June 29th.-The coronation (which, thank God, is over) went off very well. The day was fine, without heat or rain— the innumerable multitude which thronged the streets orderly and satisfied. The appearance of the abbey was beautiful, particularly the benches of the peeresses, who were blazing with diamonds. The entry of Soult* was striking. He was saluted with a murmur of curiosity and applause as he passed through the nave, and nearly the same as he advanced along the choir. His appearance is that of a veteran warrior, and he walked alone, with his numerous suite following at a respectful distance, preceded by heralds and ushers, who received him with marked attention, more certainly than any of the other embassadors. The queen looked very diminutive, and the effect of the procession itself was spoiled by being too crowded; there was not interval enough between the queen and the lords and others going before her.
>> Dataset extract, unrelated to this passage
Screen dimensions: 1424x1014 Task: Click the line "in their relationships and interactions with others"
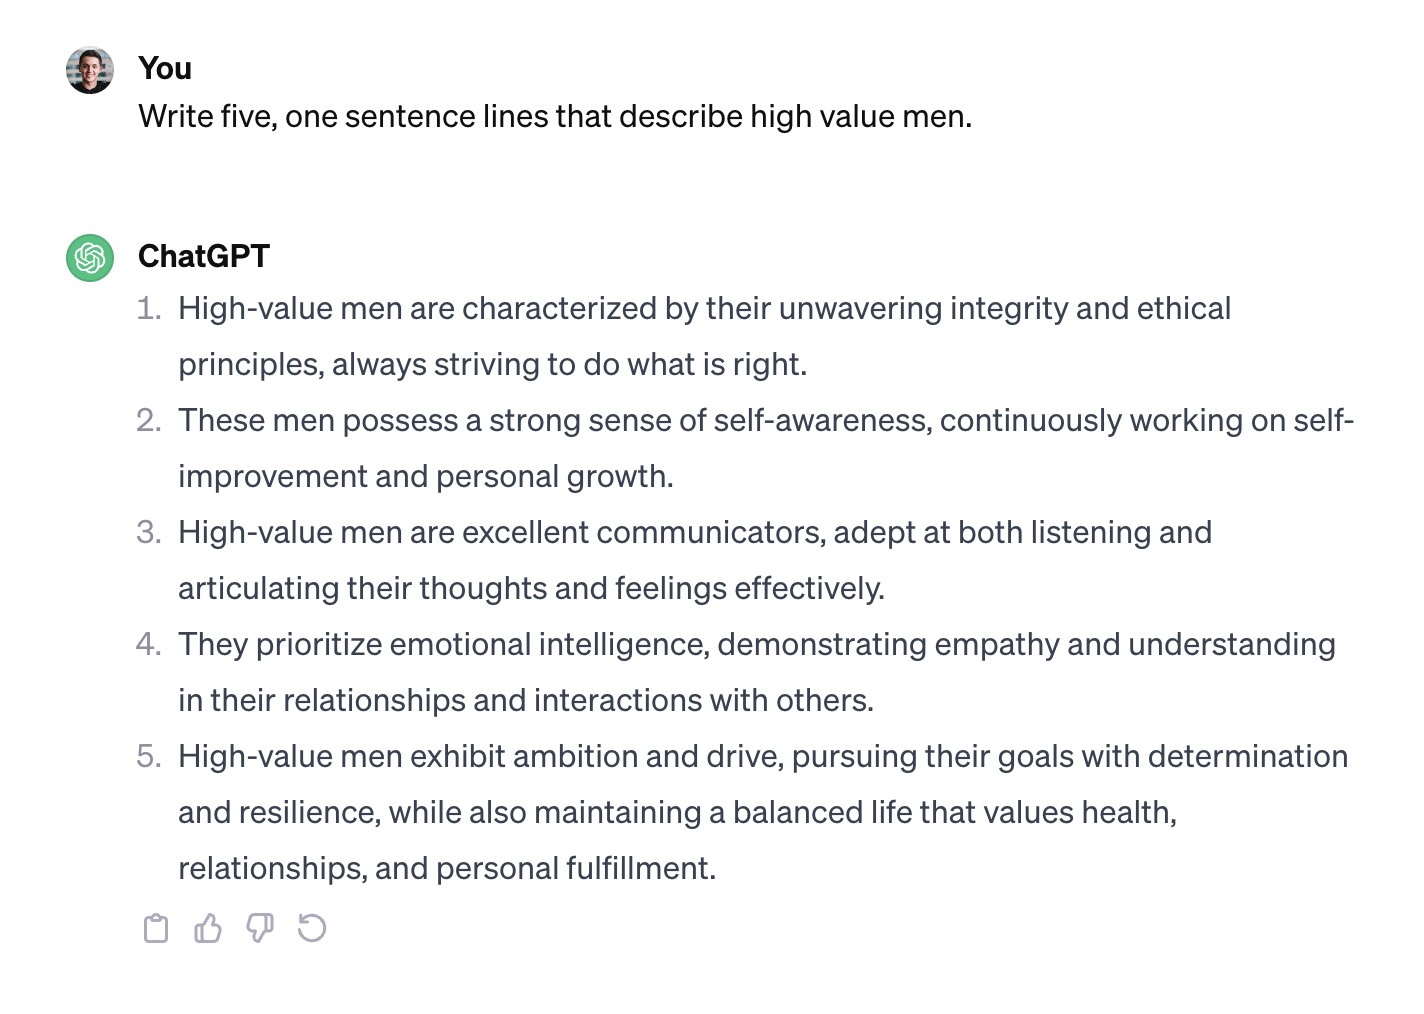[x=526, y=700]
The bishop of London (Blomfield) preached a very good sermon. The different actors in the ceremonial were very imperfect in their parts, and had neglected to rehearse them. Lord John Thynne, who officiated for the dean of Westminster, told me that nobody knew what was to be done except the archbishop and himself (who had rehearsed), Lord Willoughby (who is experienced in such matters), and the duke of Wellington,

* Marshal Soult, once the antagonist of Wellington in Spain, represented the king of the French on this occasion.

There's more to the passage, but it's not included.